Designated Partners is a concept introduced by the Limited Liability Partnership Act, 2008. Designated Partners are similar to Directors of a Private Limited Company. A Designated Partner in a LLP when compared to the Director of a Company, enjoy more rights and priviledges.
Any person who joins the partnership business with other persons is individually called “partner” and collectively known as “firm”. Conversely,
Designated Partner implies any partner recognized as such in the incorporation document, at the time of registration of the Limited Liability Partnership
Can husband and wife be partners LLP?
There is a special agreement pertaining to tax liability that can be made so as to minimize the family tax liability.
A person who has sufficient money or interest in the firm, but cannot devote his time to the business, can act as a sleeping partner in the firm. However, he is bound by all the acts of the other partners. A sleeping partner like any other partner brings share capital to the firm.
The designated partner would be responsible for the doing of all acts, matters and things as are required to be done by the LLP in respect of compliance of the said Act; and liable to all penalties imposed on the LLP for any contravention of those provisions.

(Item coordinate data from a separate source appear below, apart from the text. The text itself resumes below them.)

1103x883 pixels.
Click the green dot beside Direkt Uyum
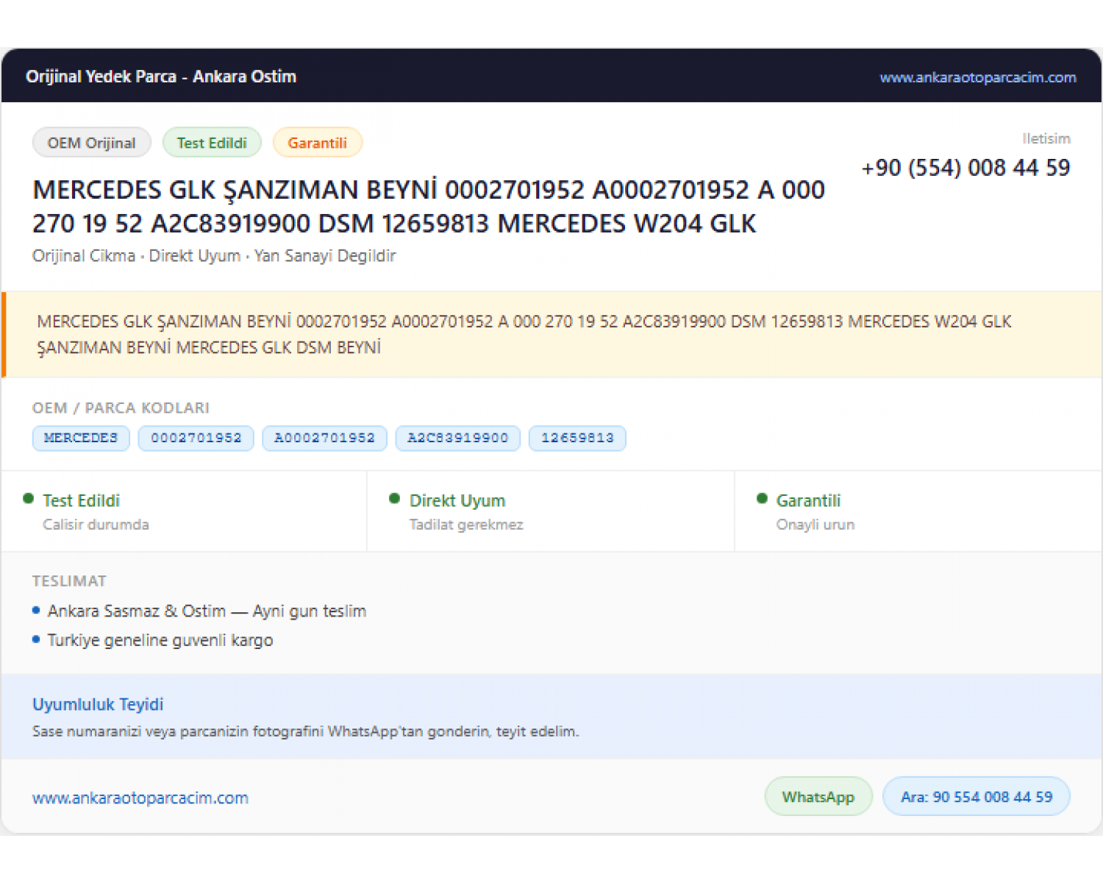[395, 499]
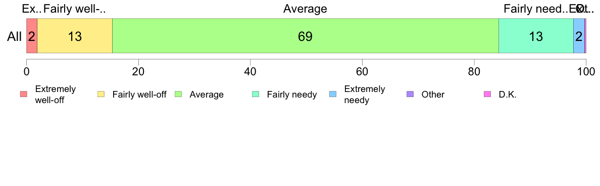This screenshot has height=186, width=600.
Task: Click the 'Fairly needy' legend text
Action: (292, 95)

LLPs are also not as recognized in India as a private limited company, since it is a relatively new concept. Private limited company offers its promoters a better image or standing than that of a LLP. Private limited company also enjoys better access to funding from banks and foreign direct investment.
No, an LLP cannot be converted into an OPC. Limited Liability Partnership Rules, 2009 does not contain any provisions for the conversion of an LLP into a One Person Company.

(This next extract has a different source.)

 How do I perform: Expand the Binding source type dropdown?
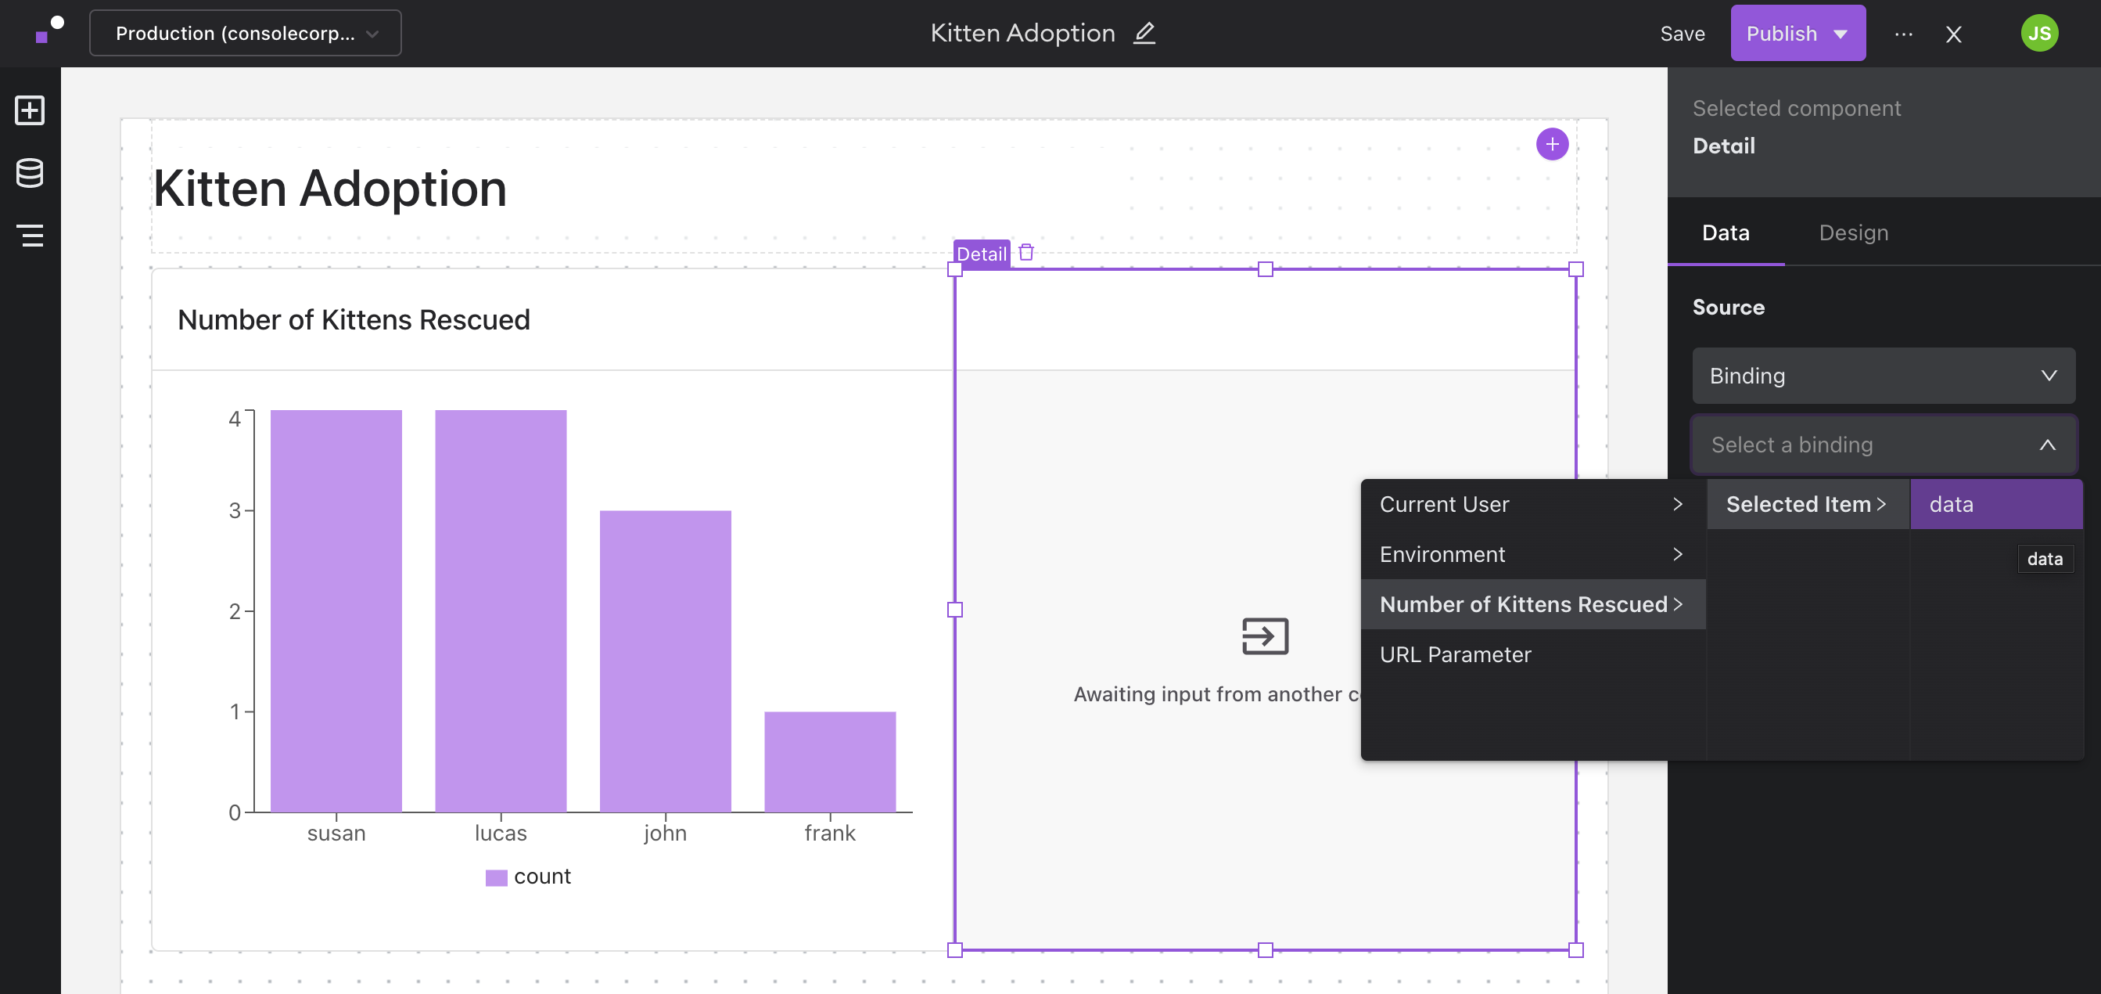point(1882,375)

One of the best advantages of having a Private limited company is that foreign nationals and NRIs can quickly start the PLC in India. Also, 100 percent FDI under the automatic approval route is accessible in the Private Limited Company. But in the OPC, only the citizens of India are allowed to commence the company.
OPC enjoys many exemptions compared to a Private Limited Company in form of requirement for AGM, Board Meeting and more. As there is only one member and the director, it does not require holding the meetings like a private company
The OPC is best for people who want to start a business with a corporate structure but still want to retain effective control over all the business operations. You can scale the company and still enjoy limited liability.

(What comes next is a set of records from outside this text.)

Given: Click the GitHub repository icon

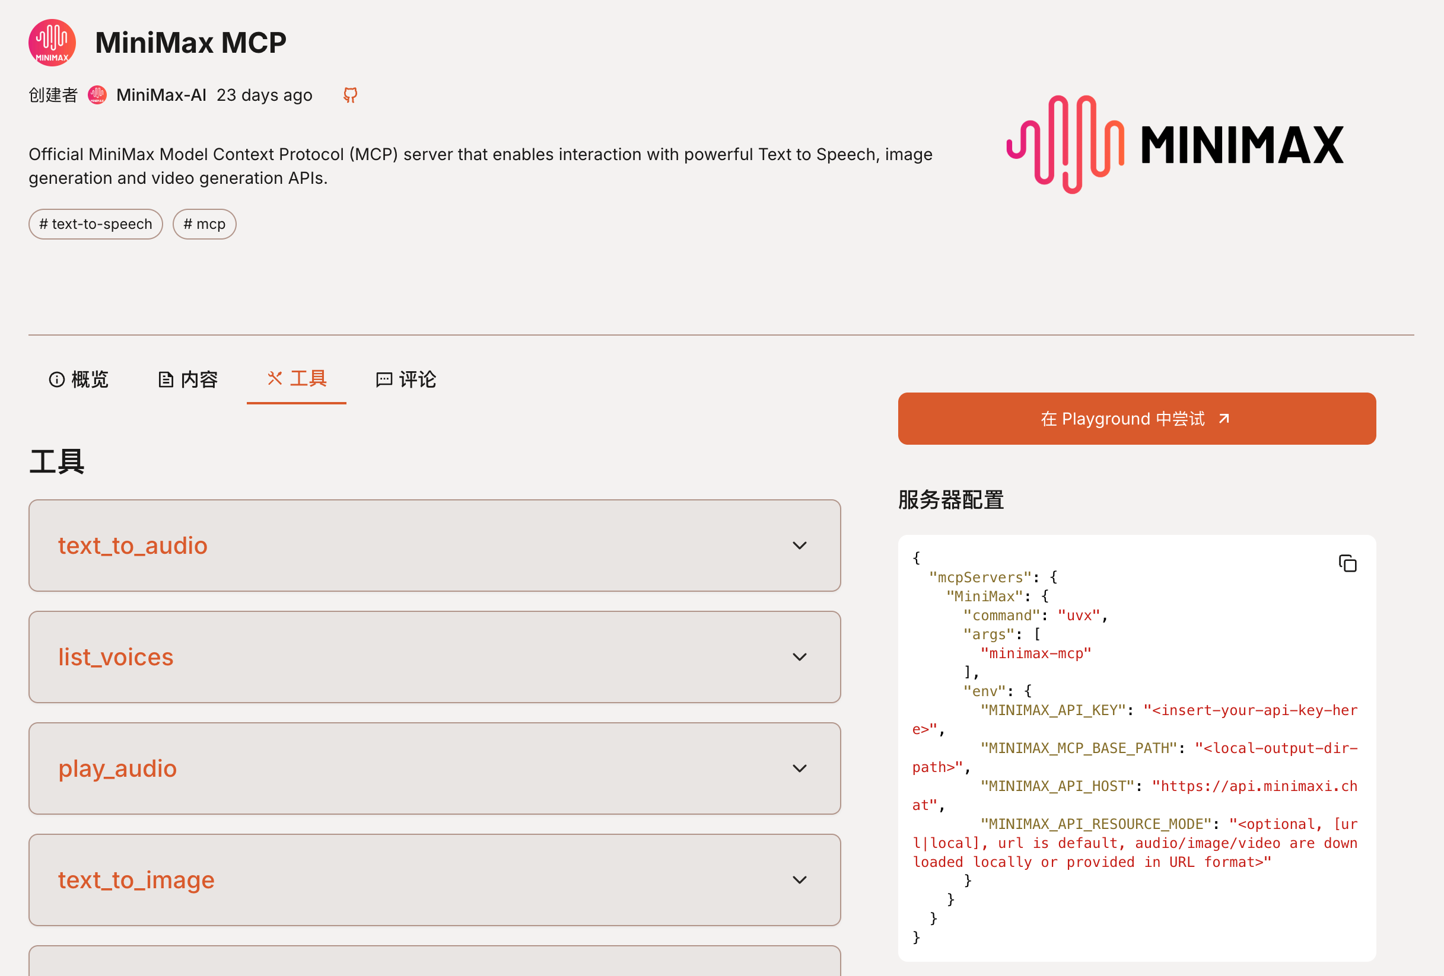Looking at the screenshot, I should [x=350, y=95].
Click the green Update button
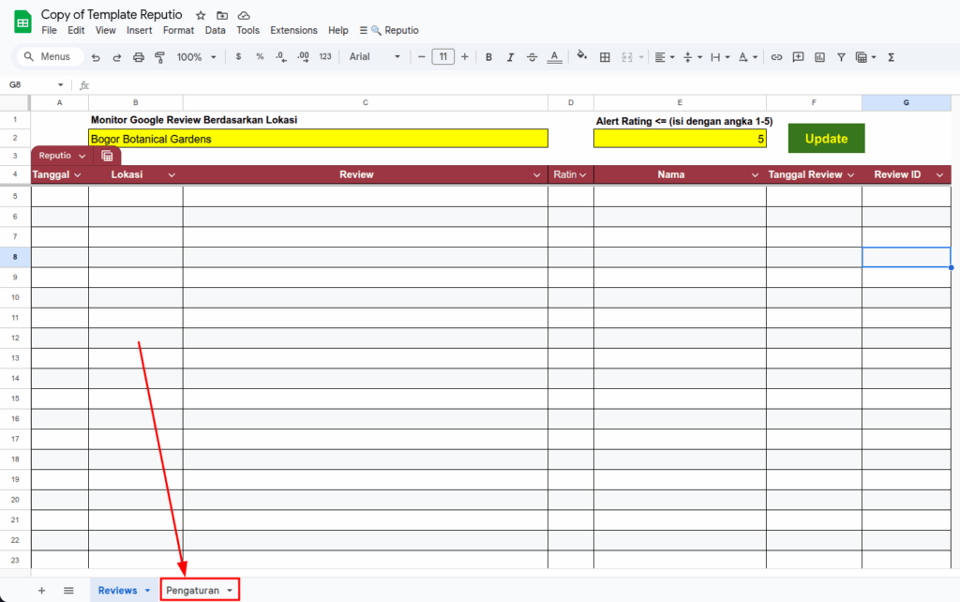This screenshot has height=602, width=960. 826,139
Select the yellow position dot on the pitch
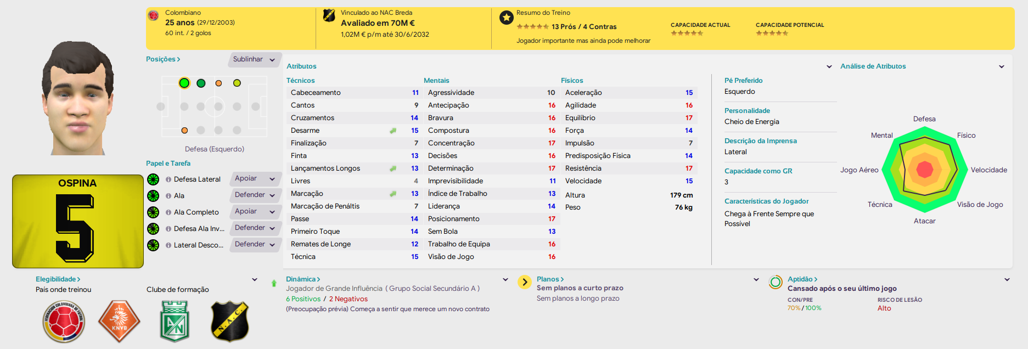The width and height of the screenshot is (1028, 349). pyautogui.click(x=237, y=83)
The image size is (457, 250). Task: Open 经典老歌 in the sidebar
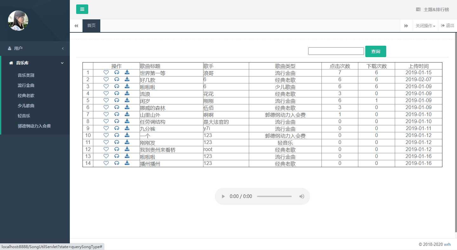(x=26, y=95)
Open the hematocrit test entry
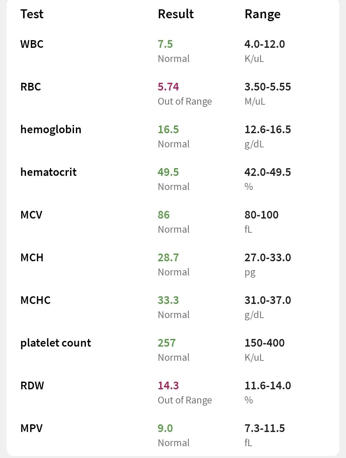Viewport: 346px width, 458px height. pos(48,172)
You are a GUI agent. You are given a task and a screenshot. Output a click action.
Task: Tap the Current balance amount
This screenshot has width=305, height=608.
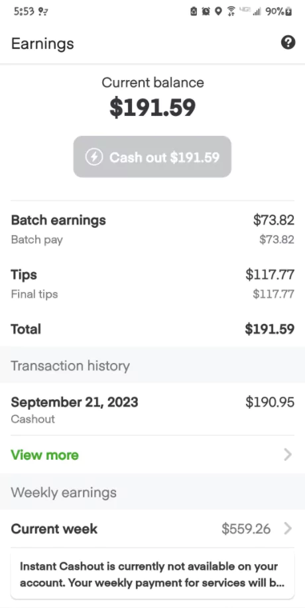click(153, 107)
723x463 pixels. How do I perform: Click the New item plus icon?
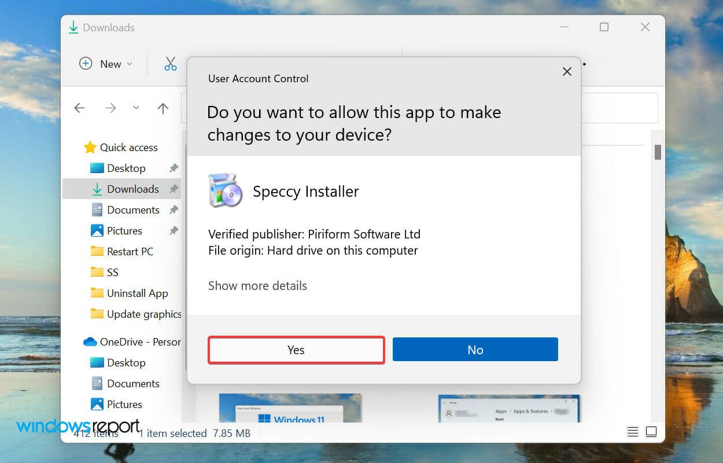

It is a company is a private company, OPC can raise funds through venture capital, financial institutions, angel investors, etc. An OPC can raise funds thus graduating itself to a private limited company.
An OPC is effectively a company that has only one shareholder as its member. A Private Limited Company is the form of the company where minimum two members are required and maximum number of members can be 200. The liability of the members of a Private Limited Company is limited to the amount of shares held by them.
An OPC gives the advantage of limited liability to entrepreneurs whereby the liability of the member will be limited to the unpaid subscription money. This benefit is not available in case of a sole proprietorship. “Thus OPC allows an individual to take risks without risking his/her personal assets”.
It is clarified that as per section 5 of LLP Act, 2008 only an individual or body corporate may be a partner in a Limited Liability Partnership. An HUF cannot be treated as a body corporate for the purposes of LLP Act, 2008. Therefore, a HUF or its Karta cannot become designated partner in LLP.